_What the task requires_
Reproduce every one of the following items word for word, leaving nothing out.

_Stored records_

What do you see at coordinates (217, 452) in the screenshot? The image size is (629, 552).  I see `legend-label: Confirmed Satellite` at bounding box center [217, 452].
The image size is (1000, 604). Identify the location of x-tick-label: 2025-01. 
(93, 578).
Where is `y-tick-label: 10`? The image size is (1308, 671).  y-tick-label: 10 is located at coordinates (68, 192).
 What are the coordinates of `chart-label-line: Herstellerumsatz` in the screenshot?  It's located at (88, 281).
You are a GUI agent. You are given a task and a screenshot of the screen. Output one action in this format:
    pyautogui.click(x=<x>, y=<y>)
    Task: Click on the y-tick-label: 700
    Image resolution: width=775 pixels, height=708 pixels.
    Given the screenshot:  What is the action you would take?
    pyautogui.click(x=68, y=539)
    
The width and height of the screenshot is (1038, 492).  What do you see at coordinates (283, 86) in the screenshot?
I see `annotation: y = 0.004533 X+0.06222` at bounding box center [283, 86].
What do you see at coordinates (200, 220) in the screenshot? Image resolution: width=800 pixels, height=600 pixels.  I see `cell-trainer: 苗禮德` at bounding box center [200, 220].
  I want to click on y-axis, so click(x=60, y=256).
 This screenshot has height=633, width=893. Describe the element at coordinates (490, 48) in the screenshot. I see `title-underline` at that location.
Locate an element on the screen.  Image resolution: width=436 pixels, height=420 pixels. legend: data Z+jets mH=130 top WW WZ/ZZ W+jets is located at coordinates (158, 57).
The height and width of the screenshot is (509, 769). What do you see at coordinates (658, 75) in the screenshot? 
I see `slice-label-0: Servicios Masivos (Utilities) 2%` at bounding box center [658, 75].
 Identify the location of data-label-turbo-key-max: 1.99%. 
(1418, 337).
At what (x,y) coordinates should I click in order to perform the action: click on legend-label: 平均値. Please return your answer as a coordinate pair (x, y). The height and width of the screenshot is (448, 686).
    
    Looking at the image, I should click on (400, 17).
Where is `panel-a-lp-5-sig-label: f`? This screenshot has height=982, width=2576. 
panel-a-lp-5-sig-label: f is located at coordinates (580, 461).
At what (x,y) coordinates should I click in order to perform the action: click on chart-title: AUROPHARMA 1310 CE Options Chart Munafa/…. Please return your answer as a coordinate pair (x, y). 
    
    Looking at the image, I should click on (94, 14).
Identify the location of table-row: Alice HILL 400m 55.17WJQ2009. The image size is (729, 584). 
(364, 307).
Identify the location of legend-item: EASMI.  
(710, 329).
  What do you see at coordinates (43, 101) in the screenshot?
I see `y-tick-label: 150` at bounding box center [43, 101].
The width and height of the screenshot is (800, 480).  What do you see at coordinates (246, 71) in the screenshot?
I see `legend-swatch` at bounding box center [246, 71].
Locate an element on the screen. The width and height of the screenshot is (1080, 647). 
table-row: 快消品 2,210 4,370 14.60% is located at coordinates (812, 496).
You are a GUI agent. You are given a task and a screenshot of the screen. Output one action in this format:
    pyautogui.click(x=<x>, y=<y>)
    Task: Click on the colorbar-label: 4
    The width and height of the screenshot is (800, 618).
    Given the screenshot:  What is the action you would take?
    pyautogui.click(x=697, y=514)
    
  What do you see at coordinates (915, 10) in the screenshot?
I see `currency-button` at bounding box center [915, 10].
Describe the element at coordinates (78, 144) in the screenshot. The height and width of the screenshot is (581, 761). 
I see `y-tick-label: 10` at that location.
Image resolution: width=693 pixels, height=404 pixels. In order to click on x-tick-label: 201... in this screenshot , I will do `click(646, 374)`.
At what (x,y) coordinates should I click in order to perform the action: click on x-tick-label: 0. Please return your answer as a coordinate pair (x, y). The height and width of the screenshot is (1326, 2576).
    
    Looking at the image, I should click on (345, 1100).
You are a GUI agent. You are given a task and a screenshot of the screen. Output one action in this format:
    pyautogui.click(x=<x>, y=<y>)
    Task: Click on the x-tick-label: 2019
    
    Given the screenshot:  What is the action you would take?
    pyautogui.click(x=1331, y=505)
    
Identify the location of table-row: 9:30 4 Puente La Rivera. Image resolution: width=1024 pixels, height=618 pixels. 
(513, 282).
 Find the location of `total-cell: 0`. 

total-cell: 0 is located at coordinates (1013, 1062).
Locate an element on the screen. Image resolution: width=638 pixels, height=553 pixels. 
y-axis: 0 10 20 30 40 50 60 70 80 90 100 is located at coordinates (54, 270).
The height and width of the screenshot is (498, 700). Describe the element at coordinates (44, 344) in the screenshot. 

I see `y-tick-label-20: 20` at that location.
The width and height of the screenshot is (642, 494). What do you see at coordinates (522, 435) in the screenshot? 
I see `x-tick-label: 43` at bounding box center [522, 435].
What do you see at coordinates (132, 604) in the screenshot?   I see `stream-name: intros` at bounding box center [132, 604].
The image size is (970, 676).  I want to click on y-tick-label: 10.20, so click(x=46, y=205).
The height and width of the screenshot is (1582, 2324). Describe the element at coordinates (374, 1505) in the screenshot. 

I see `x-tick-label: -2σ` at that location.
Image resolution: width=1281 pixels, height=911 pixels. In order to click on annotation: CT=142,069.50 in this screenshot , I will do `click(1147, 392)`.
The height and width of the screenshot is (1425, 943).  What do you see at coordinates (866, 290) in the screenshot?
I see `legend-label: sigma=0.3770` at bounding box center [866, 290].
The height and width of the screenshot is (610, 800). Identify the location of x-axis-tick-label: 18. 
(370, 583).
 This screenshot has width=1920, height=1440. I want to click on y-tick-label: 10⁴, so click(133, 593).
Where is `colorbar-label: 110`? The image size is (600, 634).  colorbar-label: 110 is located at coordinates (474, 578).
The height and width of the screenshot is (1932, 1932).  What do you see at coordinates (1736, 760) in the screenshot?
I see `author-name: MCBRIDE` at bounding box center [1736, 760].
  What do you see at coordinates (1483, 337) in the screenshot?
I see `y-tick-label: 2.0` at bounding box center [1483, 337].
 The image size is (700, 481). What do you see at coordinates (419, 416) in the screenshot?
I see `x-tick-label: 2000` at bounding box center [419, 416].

_Task solution_
What do you see at coordinates (217, 452) in the screenshot? The image size is (629, 552).  I see `legend-label: Confirmed Satellite` at bounding box center [217, 452].
The image size is (1000, 604). Identify the location of x-tick-label: 2025-01. 
(93, 578).
Where is `y-tick-label: 10`? The image size is (1308, 671).  y-tick-label: 10 is located at coordinates (68, 192).
 What are the coordinates of `chart-label-line: Herstellerumsatz` in the screenshot?  It's located at (88, 281).
You are a GUI agent. You are given a task and a screenshot of the screen. Output one action in this format:
    pyautogui.click(x=<x>, y=<y>)
    Task: Click on the y-tick-label: 700
    Image resolution: width=775 pixels, height=708 pixels.
    Given the screenshot:  What is the action you would take?
    pyautogui.click(x=68, y=539)
    
The width and height of the screenshot is (1038, 492).  What do you see at coordinates (283, 86) in the screenshot?
I see `annotation: y = 0.004533 X+0.06222` at bounding box center [283, 86].
What do you see at coordinates (200, 220) in the screenshot? Image resolution: width=800 pixels, height=600 pixels.  I see `cell-trainer: 苗禮德` at bounding box center [200, 220].
  I want to click on y-axis, so click(x=60, y=256).
 This screenshot has height=633, width=893. Describe the element at coordinates (490, 48) in the screenshot. I see `title-underline` at that location.
Locate an element on the screen.  Image resolution: width=436 pixels, height=420 pixels. legend: data Z+jets mH=130 top WW WZ/ZZ W+jets is located at coordinates (158, 57).
The height and width of the screenshot is (509, 769). What do you see at coordinates (658, 75) in the screenshot? 
I see `slice-label-0: Servicios Masivos (Utilities) 2%` at bounding box center [658, 75].
 Identify the location of data-label-turbo-key-max: 1.99%. 
(1418, 337).
At what (x,y) coordinates should I click in order to perform the action: click on legend-label: 平均値. Please return your answer as a coordinate pair (x, y). The height and width of the screenshot is (448, 686).
    
    Looking at the image, I should click on (400, 17).
Where is `panel-a-lp-5-sig-label: f`? This screenshot has height=982, width=2576. 
panel-a-lp-5-sig-label: f is located at coordinates (580, 461).
At what (x,y) coordinates should I click in order to perform the action: click on chart-title: AUROPHARMA 1310 CE Options Chart Munafa/…. Please return your answer as a coordinate pair (x, y). 
    
    Looking at the image, I should click on (94, 14).
Identify the location of table-row: Alice HILL 400m 55.17WJQ2009. The image size is (729, 584). 
(364, 307).
Identify the location of legend-item: EASMI.  
(710, 329).
  What do you see at coordinates (43, 101) in the screenshot?
I see `y-tick-label: 150` at bounding box center [43, 101].
The width and height of the screenshot is (800, 480).  What do you see at coordinates (246, 71) in the screenshot?
I see `legend-swatch` at bounding box center [246, 71].
Locate an element on the screen. The width and height of the screenshot is (1080, 647). 
table-row: 快消品 2,210 4,370 14.60% is located at coordinates (812, 496).
You are a GUI agent. You are given a task and a screenshot of the screen. Output one action in this format:
    pyautogui.click(x=<x>, y=<y>)
    Task: Click on the colorbar-label: 4
    The width and height of the screenshot is (800, 618).
    Given the screenshot:  What is the action you would take?
    pyautogui.click(x=697, y=514)
    
  What do you see at coordinates (915, 10) in the screenshot?
I see `currency-button` at bounding box center [915, 10].
Describe the element at coordinates (78, 144) in the screenshot. The height and width of the screenshot is (581, 761). 
I see `y-tick-label: 10` at that location.
Image resolution: width=693 pixels, height=404 pixels. In order to click on x-tick-label: 201... in this screenshot , I will do `click(646, 374)`.
At what (x,y) coordinates should I click in order to perform the action: click on x-tick-label: 0. Please return your answer as a coordinate pair (x, y). The height and width of the screenshot is (1326, 2576).
    
    Looking at the image, I should click on (345, 1100).
You are a GUI agent. You are given a task and a screenshot of the screen. Output one action in this format:
    pyautogui.click(x=<x>, y=<y>)
    Task: Click on the x-tick-label: 2019
    
    Given the screenshot:  What is the action you would take?
    pyautogui.click(x=1331, y=505)
    
Identify the location of table-row: 9:30 4 Puente La Rivera. Image resolution: width=1024 pixels, height=618 pixels. 
(513, 282).
 Find the location of `total-cell: 0`. 

total-cell: 0 is located at coordinates (1013, 1062).
Locate an element on the screen. Image resolution: width=638 pixels, height=553 pixels. 
y-axis: 0 10 20 30 40 50 60 70 80 90 100 is located at coordinates (54, 270).
The height and width of the screenshot is (498, 700). Describe the element at coordinates (44, 344) in the screenshot. 

I see `y-tick-label-20: 20` at that location.
The width and height of the screenshot is (642, 494). What do you see at coordinates (522, 435) in the screenshot? 
I see `x-tick-label: 43` at bounding box center [522, 435].
What do you see at coordinates (132, 604) in the screenshot?   I see `stream-name: intros` at bounding box center [132, 604].
The image size is (970, 676).  I want to click on y-tick-label: 10.20, so click(x=46, y=205).
The height and width of the screenshot is (1582, 2324). Describe the element at coordinates (374, 1505) in the screenshot. 

I see `x-tick-label: -2σ` at that location.
Image resolution: width=1281 pixels, height=911 pixels. In order to click on annotation: CT=142,069.50 in this screenshot , I will do `click(1147, 392)`.
The height and width of the screenshot is (1425, 943).  What do you see at coordinates (866, 290) in the screenshot?
I see `legend-label: sigma=0.3770` at bounding box center [866, 290].
The height and width of the screenshot is (610, 800). Identify the location of x-axis-tick-label: 18. 
(370, 583).
 This screenshot has width=1920, height=1440. I want to click on y-tick-label: 10⁴, so click(133, 593).
Where is `colorbar-label: 110`? The image size is (600, 634).  colorbar-label: 110 is located at coordinates (474, 578).
The height and width of the screenshot is (1932, 1932).  What do you see at coordinates (1736, 760) in the screenshot?
I see `author-name: MCBRIDE` at bounding box center [1736, 760].
  What do you see at coordinates (1483, 337) in the screenshot?
I see `y-tick-label: 2.0` at bounding box center [1483, 337].
 The image size is (700, 481). What do you see at coordinates (419, 416) in the screenshot?
I see `x-tick-label: 2000` at bounding box center [419, 416].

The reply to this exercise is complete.